By Lena Bae
On Tuesday, August 13, researchers from the Dana-Farber Cancer Institute spoke to 19 middle and high school students of the Confronting Obstacles and Realizing Excellence (CORE) program about the deep connections between classroom math concepts and modern cancer research methodologies. During the hour-long talk, titled “How Math Can Inform Cancer Research,” Philipp Altrock and Jessica Daniels of Dana-Farber’s Department of Biostatistics and Computational Biology challenged students to reflect on the application of math in a number of real-world settings.
The CORE program, launched in 2008, is a two-week program for rising eighth, ninth and tenth graders who attend public school in Boston and Cambridge. The goal of the program is to boost students’ quantitative reasoning skills before they return to school in the fall. After assigning students to algebra or geometry classes based on a diagnostic exam, the CORE program staff instruct students through a combination of Khan Academy – an educational website that allows instructors to set individual goals and quantify progress and needs for each student – and interactive lectures.

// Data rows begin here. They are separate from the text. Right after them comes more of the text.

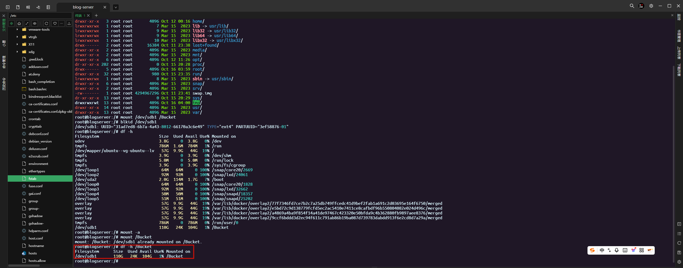Open the search magnifier in title bar
Viewport: 683px width, 268px height.
coord(632,6)
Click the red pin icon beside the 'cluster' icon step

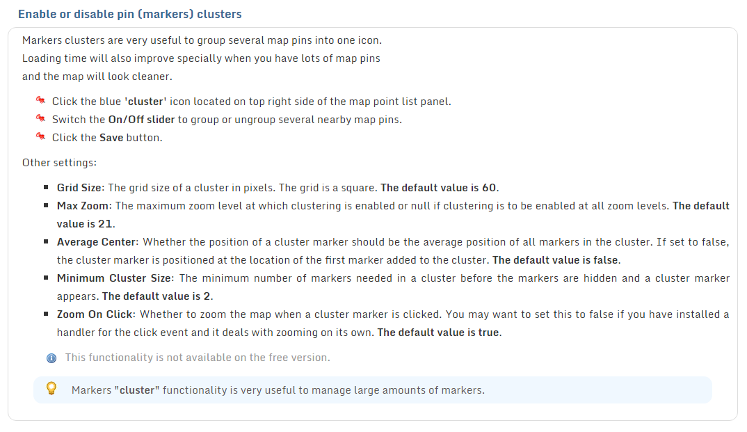tap(40, 100)
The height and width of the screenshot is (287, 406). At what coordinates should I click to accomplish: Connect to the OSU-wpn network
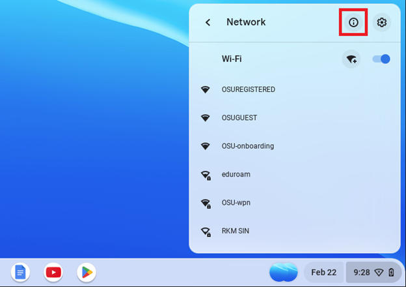pyautogui.click(x=295, y=203)
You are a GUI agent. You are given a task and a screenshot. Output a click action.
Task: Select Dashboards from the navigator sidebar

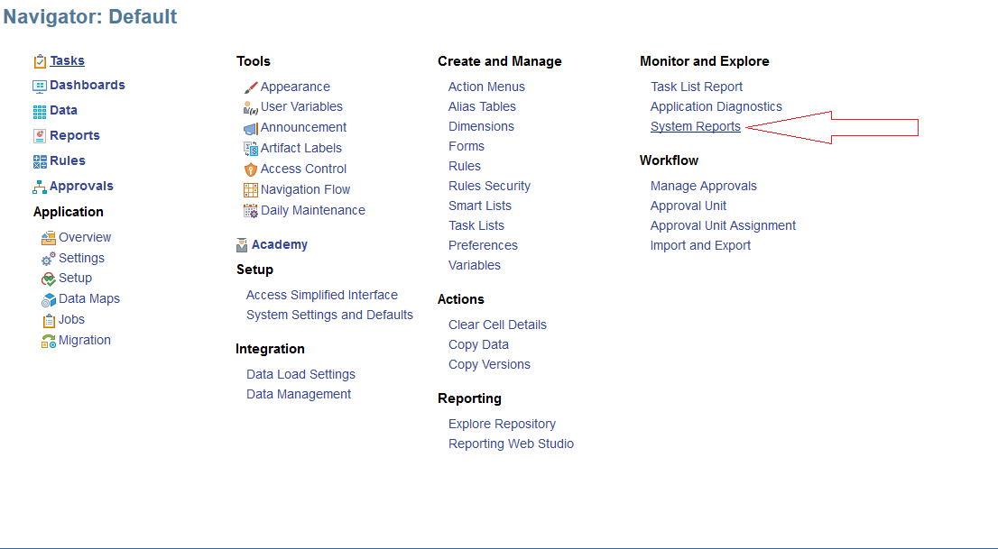click(87, 85)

The researchers began the event by emphasizing the importance of math concepts that students might find arbitrary today. “When I was your age,” Daniels said, “I didn’t really think of math as important. Now, looking back, I’d probably pay a lot more attention.”
To demonstrate the application of math in their field Altrock and Daniels discussed the significance of probability in evolutionary theory. After a primer on genes and inheritance, the researchers and students calculated the likelihood of resistant mutations developing during cell division.

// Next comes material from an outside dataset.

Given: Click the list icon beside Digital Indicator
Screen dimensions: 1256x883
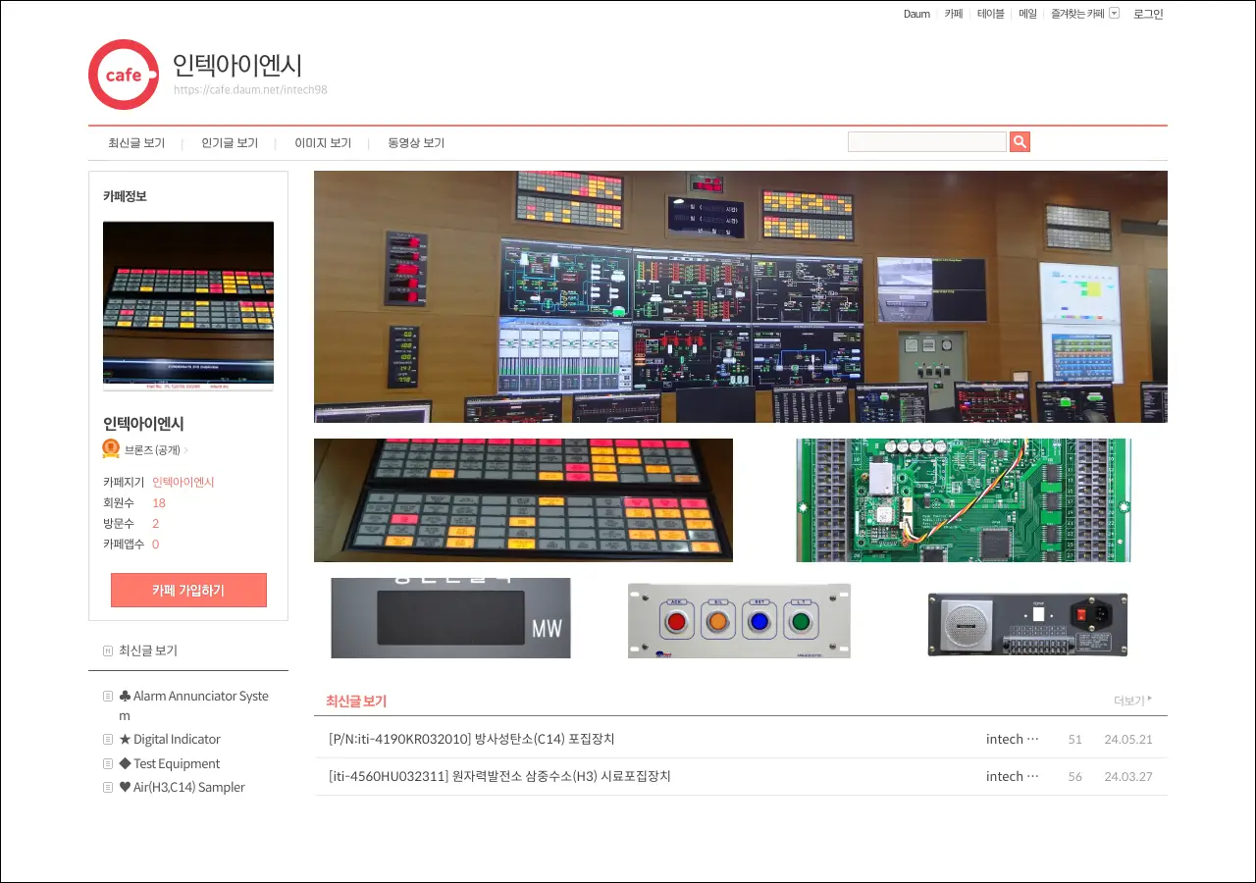Looking at the screenshot, I should [108, 740].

Daniels said these types of calculations are critical to cancer research. ”We take large datasets and try to understand how [mutations] happen or where [they are] happening,” she said. “We try to understand with actual people [to learn] why they weren’t cured or why they’re regressing.”
After the lecture, students asked about specific topics from their CORE classrooms. When one student questioned the real-world application of functions, Altrock sketched a graph on the chalkboard. “Once you have a tumor, and you measure how it grows, it typically follows a curve,” he said. “Whenever you have cell division, you have an exponential function.”
The researchers admitted that they use such mathematical tools to shed light on a still mysterious process of cell division and mutation. “It’s a little like the universe,” Altrock said. “We don’t know everything about it.”